ACTIVITY ->
Every line of the records below that has the word "question" should be copied.

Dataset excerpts
*****
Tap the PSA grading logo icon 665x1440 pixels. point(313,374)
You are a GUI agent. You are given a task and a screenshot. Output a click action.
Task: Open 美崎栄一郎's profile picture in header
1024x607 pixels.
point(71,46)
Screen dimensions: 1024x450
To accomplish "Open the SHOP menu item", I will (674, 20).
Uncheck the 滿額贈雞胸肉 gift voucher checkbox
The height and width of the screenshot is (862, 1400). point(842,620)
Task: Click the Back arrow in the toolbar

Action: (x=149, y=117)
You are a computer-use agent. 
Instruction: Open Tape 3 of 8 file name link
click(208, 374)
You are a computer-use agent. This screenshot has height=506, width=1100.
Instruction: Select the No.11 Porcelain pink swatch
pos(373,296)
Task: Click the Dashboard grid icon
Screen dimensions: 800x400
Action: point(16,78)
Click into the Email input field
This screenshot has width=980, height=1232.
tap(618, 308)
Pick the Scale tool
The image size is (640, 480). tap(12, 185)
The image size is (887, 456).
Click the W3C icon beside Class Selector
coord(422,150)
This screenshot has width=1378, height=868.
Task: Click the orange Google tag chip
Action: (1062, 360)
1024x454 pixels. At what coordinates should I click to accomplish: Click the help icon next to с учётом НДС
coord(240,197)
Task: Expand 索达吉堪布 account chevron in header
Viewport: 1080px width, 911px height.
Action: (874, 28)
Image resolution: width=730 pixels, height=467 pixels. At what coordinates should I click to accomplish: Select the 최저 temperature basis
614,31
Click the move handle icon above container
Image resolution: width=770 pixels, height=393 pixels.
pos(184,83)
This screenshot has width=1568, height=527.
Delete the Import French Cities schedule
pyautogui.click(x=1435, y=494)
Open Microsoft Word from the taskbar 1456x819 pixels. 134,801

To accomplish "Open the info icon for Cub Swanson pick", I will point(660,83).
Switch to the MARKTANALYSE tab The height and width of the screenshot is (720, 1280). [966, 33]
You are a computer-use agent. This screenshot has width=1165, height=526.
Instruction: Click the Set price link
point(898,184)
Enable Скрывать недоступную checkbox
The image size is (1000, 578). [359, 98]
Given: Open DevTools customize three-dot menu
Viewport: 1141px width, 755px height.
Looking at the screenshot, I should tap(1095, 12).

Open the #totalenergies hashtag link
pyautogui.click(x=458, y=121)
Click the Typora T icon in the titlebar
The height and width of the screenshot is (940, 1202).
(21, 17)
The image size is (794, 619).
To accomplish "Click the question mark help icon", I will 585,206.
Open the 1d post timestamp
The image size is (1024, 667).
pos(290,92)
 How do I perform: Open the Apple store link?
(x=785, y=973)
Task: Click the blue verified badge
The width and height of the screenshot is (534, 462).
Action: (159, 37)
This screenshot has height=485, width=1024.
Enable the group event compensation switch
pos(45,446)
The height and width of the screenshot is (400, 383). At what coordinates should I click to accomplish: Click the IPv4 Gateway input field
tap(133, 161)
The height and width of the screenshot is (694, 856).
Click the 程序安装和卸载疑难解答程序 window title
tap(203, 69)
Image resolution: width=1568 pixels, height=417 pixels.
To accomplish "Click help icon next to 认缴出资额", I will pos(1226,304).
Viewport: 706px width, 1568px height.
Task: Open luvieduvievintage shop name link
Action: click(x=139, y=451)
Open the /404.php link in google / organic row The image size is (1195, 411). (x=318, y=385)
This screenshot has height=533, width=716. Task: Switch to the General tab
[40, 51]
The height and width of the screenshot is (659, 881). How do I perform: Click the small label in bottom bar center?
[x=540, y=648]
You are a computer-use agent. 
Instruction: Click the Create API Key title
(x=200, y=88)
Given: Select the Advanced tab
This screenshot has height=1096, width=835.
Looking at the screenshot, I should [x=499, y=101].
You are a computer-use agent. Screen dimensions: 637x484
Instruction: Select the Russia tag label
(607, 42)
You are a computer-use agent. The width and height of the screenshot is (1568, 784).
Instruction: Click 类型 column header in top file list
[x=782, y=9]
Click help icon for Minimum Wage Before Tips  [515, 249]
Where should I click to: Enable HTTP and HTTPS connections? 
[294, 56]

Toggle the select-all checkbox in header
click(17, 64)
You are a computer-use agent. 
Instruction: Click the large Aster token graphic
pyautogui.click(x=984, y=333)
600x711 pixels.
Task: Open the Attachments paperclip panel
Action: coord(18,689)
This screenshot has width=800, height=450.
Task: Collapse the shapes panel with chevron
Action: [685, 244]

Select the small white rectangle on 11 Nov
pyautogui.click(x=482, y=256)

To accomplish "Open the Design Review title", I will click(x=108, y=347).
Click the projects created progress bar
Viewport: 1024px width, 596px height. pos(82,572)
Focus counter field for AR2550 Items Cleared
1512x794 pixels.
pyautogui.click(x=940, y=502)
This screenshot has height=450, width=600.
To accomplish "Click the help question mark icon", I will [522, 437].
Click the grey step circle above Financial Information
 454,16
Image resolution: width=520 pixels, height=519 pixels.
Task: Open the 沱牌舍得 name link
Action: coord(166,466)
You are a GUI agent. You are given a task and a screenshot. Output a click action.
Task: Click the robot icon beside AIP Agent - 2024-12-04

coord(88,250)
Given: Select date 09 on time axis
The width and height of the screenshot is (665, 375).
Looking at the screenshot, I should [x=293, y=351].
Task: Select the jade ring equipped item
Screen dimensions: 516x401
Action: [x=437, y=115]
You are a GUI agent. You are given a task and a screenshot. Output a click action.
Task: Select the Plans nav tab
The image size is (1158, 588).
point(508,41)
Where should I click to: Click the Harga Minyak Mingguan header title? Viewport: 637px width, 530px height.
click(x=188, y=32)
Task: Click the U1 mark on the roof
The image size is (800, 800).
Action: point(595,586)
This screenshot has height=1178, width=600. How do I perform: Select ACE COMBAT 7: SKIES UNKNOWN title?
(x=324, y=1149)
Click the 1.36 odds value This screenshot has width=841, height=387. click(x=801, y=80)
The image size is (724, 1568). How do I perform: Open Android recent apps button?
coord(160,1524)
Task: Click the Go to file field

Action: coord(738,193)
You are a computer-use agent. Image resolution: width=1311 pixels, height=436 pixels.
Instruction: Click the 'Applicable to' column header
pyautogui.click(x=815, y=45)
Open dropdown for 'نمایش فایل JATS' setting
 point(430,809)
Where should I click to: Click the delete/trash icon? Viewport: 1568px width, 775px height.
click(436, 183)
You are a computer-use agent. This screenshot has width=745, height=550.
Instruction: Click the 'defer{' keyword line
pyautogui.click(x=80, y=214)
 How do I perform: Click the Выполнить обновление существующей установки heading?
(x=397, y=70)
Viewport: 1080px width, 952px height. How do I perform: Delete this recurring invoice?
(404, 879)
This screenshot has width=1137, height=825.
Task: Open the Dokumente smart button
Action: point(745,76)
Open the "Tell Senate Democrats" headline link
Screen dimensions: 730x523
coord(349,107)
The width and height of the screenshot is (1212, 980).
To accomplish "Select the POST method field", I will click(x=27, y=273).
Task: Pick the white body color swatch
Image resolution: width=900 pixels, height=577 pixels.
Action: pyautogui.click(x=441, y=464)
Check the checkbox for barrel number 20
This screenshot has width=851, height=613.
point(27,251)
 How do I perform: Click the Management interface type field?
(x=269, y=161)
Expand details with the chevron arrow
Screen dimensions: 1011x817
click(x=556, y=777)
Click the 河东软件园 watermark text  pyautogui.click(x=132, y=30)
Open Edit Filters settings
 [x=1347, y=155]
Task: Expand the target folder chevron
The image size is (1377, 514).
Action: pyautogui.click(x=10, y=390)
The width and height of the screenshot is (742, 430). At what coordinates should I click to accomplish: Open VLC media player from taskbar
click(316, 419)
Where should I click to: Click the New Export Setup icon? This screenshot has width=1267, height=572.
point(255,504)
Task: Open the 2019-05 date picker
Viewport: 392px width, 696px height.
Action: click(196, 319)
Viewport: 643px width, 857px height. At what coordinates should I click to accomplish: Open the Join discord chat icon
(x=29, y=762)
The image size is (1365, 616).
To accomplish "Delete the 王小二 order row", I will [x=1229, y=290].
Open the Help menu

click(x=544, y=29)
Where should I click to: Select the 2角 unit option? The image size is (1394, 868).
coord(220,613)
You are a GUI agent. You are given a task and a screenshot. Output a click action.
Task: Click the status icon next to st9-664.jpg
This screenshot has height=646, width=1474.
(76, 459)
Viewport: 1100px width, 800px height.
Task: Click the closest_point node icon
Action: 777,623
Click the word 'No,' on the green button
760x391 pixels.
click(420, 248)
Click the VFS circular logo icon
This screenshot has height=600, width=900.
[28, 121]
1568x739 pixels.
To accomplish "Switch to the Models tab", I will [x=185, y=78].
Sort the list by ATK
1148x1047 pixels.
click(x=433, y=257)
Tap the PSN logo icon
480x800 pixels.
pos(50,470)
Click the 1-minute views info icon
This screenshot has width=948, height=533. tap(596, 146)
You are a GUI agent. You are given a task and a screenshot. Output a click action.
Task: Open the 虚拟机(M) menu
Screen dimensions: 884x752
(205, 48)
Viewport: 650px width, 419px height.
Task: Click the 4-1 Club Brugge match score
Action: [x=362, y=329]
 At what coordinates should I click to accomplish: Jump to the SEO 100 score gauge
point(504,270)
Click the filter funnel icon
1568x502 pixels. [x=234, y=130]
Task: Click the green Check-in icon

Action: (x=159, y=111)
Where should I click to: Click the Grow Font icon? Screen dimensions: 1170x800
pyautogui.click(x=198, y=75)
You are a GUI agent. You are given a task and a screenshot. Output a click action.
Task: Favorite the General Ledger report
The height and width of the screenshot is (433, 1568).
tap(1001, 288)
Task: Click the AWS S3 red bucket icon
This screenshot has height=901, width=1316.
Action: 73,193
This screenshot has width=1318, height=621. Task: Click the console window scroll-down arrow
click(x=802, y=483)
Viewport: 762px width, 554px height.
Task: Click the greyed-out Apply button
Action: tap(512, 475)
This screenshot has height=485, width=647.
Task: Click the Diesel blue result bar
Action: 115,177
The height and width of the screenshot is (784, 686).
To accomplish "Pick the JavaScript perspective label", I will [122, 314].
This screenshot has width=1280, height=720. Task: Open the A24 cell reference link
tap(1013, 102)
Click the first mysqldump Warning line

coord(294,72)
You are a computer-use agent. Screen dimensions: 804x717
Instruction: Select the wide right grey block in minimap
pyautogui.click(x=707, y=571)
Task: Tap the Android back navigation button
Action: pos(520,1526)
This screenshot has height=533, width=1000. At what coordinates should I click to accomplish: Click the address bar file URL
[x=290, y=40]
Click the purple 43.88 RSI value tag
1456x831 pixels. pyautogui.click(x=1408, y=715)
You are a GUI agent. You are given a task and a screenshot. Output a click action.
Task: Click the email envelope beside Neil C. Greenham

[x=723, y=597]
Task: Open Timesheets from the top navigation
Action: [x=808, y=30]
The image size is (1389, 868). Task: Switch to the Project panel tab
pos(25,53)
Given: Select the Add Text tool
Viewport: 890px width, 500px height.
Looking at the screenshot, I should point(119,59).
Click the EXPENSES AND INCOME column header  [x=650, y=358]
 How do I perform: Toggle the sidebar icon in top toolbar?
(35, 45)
*****
COMPLETED EXERCISE ->
To accomplish "Click the question mark help icon", I will 585,206.
To accomplish "Click the help question mark icon", I will [522, 437].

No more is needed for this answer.